HOW TO COMPLETE THIS TASK:
This exercise asks for every line of the material that includes the word "computer".

RECORDS FOR PROCESSING:
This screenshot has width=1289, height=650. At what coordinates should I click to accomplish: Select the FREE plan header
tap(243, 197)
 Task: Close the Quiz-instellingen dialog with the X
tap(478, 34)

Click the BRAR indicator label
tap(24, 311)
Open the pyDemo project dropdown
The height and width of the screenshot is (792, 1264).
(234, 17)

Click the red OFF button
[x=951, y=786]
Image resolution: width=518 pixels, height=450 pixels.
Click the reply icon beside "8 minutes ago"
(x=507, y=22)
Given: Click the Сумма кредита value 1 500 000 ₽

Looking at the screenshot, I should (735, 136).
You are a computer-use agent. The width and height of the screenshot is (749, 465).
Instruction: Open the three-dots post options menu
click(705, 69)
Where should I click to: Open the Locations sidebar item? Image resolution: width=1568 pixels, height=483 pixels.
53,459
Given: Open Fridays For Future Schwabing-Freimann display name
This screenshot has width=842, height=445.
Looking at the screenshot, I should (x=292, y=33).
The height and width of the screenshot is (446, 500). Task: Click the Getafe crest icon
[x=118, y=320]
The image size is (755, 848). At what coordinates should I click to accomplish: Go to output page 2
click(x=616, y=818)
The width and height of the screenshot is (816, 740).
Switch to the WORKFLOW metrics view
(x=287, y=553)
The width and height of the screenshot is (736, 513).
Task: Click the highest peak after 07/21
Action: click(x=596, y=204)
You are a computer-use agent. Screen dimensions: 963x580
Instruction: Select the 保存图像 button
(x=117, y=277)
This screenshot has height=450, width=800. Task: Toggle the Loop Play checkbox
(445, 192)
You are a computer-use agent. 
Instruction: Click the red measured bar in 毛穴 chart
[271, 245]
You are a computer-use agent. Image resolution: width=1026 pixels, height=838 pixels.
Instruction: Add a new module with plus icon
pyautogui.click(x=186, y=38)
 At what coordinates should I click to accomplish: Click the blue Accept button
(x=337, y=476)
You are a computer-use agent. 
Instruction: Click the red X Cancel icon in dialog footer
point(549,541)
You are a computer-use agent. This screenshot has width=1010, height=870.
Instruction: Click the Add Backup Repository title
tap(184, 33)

EXERCISE SOLUTION:
You are a computer-use agent. The width and height of the screenshot is (749, 465).
You are a computer-use agent. Screen dimensions: 963x580
You are a computer-use agent. 
You are a computer-use agent. Image resolution: width=1026 pixels, height=838 pixels.
You are a computer-use agent. 
You are a computer-use agent. This screenshot has width=1010, height=870.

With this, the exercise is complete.